Sollte der Saisonstart bestätigt werden, planen wir, am 20. August mit der Saisonvorbereitung zu starten. Es ist ein umfangreiches Testspielprogramm mit zehn bis zwölf Gegnern angedacht, darunter auch der traditionelle “Alles Paletti Cup” Anfang Oktober mit den Erstligisten Hamburg, Chemnitz und Würzburg.

André Jürgens: Wir sehnen uns alle danach, dass es endlich wieder losgeht. Nur können und wollen wir nichts erzwingen und gewissenhaft handeln. Wir haben zum Beispiel ein Hygienekonzept für Basketball in der StadtHalle Rostock entwickelt, das einen Spielbetrieb unter bestimmten Voraussetzungen und mit einer Auslastung von bis zu 50 Prozent gewährleistet. Auch die StadtHalle selbst wie auch die Liga arbeiten aktiv an entsprechenden Konzepten. Es ist sehr wichtig, möglichst vielen Zuschauern wieder den Zugang zum Basketball zu gewähren und dabei die aktuellen Schutzmaßnahmen gegen Corona zu berücksichtigen.

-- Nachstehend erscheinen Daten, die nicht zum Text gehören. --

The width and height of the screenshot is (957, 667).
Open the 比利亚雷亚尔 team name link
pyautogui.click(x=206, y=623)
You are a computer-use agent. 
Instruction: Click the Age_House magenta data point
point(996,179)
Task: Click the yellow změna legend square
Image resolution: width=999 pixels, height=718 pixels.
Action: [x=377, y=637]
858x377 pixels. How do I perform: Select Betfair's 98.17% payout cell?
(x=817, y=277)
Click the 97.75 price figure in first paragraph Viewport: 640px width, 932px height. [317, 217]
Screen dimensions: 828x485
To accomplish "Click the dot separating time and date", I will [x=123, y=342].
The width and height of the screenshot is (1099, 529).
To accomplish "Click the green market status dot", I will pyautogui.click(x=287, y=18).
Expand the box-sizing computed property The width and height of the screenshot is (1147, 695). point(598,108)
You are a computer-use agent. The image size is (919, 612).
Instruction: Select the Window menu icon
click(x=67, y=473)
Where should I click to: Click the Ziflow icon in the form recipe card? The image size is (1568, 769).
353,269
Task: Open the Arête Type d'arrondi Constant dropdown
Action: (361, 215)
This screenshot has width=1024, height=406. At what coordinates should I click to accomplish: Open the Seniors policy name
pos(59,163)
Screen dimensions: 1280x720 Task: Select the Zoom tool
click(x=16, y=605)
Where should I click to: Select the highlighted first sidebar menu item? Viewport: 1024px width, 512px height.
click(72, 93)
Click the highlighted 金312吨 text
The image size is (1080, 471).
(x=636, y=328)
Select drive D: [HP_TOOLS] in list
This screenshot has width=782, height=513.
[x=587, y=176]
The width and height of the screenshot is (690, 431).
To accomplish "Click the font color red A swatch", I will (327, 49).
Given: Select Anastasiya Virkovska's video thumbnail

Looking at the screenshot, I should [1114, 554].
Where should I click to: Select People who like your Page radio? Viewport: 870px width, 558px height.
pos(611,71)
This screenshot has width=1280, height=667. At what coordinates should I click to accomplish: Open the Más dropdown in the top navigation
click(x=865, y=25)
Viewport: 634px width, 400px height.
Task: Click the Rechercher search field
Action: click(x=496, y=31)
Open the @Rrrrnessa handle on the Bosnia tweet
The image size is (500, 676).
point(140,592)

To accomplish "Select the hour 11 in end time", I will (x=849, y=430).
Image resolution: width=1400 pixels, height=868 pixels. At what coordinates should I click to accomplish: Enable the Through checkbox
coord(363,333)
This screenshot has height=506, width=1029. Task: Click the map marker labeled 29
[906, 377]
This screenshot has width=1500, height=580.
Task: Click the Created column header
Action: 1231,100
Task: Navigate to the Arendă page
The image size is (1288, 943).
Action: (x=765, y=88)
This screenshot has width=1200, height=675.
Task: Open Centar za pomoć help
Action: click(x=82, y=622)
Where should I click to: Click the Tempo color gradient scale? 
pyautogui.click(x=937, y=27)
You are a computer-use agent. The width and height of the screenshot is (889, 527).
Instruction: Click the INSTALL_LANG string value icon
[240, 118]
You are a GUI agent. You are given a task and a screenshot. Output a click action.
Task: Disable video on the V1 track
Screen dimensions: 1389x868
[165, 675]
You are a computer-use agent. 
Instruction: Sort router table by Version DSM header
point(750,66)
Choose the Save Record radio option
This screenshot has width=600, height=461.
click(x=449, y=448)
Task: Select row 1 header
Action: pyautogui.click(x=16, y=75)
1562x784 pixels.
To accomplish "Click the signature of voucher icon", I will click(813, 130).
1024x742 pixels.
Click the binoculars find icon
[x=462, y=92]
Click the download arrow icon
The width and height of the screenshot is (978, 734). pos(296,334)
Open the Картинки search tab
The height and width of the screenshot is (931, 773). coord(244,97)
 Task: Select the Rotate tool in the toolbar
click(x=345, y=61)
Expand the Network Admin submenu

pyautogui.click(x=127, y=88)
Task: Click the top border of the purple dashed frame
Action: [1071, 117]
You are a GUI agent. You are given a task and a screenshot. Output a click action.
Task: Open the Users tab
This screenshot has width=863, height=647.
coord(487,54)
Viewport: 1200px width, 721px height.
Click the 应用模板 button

Leider können wir aktuell noch nicht abschätzen, wann es wieder Heimspiele mit Publikum geben wird. Sobald wir das aber wissen und es auch im Detail planen können, werden wir es umgehend mitteilen. Die vielen Dauerkarteninhaber, Vereinsmitglieder und Sponsoren werden wir zuerst platzieren und erst im Anschluss daran den Tageskartenverkauf starten.

Wir hoffen sehr, dass wir bald wieder alle zusammen die überwältigende Stimmung in der Wolfshöhle erleben können. Allein beim Gedanken daran, bekomme ich eine Gänsehaut.